■ What the task requires
Every record below, from the first line to the last, is to be set down again exactly.

*** Supplied material Section Begins ***

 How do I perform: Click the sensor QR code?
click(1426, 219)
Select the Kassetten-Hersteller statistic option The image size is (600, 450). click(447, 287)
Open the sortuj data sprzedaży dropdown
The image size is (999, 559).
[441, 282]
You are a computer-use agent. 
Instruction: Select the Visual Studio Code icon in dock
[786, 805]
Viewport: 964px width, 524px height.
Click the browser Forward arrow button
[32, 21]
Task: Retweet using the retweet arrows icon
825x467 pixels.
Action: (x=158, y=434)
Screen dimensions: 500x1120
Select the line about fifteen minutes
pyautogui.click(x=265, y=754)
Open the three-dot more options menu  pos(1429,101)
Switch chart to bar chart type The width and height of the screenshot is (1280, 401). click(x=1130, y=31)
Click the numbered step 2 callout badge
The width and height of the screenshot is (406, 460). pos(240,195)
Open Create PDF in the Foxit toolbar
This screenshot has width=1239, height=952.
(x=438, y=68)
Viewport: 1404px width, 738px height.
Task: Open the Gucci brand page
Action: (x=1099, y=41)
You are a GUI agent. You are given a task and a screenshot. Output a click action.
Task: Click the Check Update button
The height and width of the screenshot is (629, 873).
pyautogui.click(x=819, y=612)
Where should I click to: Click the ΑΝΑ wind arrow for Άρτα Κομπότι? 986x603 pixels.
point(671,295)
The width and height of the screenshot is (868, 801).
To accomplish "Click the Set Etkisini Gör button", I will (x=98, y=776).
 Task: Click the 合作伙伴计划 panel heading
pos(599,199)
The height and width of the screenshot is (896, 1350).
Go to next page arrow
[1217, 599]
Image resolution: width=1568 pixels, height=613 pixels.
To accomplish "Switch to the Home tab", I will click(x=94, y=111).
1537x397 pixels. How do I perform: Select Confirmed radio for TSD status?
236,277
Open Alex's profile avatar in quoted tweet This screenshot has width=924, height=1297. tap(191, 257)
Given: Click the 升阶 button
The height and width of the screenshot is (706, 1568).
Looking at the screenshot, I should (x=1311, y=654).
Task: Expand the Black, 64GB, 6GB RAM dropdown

*** Supplied material Section Ends ***

■ Solution
 How do I perform: Click the sensor QR code?
click(1426, 219)
Select the Kassetten-Hersteller statistic option The image size is (600, 450). click(447, 287)
Open the sortuj data sprzedaży dropdown
The image size is (999, 559).
[441, 282]
You are a computer-use agent. 
Instruction: Select the Visual Studio Code icon in dock
[786, 805]
Viewport: 964px width, 524px height.
Click the browser Forward arrow button
[32, 21]
Task: Retweet using the retweet arrows icon
825x467 pixels.
Action: (x=158, y=434)
Screen dimensions: 500x1120
Select the line about fifteen minutes
pyautogui.click(x=265, y=754)
Open the three-dot more options menu  pos(1429,101)
Switch chart to bar chart type The width and height of the screenshot is (1280, 401). click(x=1130, y=31)
Click the numbered step 2 callout badge
The width and height of the screenshot is (406, 460). pos(240,195)
Open Create PDF in the Foxit toolbar
This screenshot has width=1239, height=952.
(x=438, y=68)
Viewport: 1404px width, 738px height.
Task: Open the Gucci brand page
Action: (x=1099, y=41)
You are a GUI agent. You are given a task and a screenshot. Output a click action.
Task: Click the Check Update button
The height and width of the screenshot is (629, 873).
pyautogui.click(x=819, y=612)
Where should I click to: Click the ΑΝΑ wind arrow for Άρτα Κομπότι? 986x603 pixels.
point(671,295)
The width and height of the screenshot is (868, 801).
To accomplish "Click the Set Etkisini Gör button", I will (x=98, y=776).
 Task: Click the 合作伙伴计划 panel heading
pos(599,199)
The height and width of the screenshot is (896, 1350).
Go to next page arrow
[1217, 599]
Image resolution: width=1568 pixels, height=613 pixels.
To accomplish "Switch to the Home tab", I will click(x=94, y=111).
1537x397 pixels. How do I perform: Select Confirmed radio for TSD status?
236,277
Open Alex's profile avatar in quoted tweet This screenshot has width=924, height=1297. tap(191, 257)
Given: Click the 升阶 button
The height and width of the screenshot is (706, 1568).
Looking at the screenshot, I should (x=1311, y=654).
Task: Expand the Black, 64GB, 6GB RAM dropdown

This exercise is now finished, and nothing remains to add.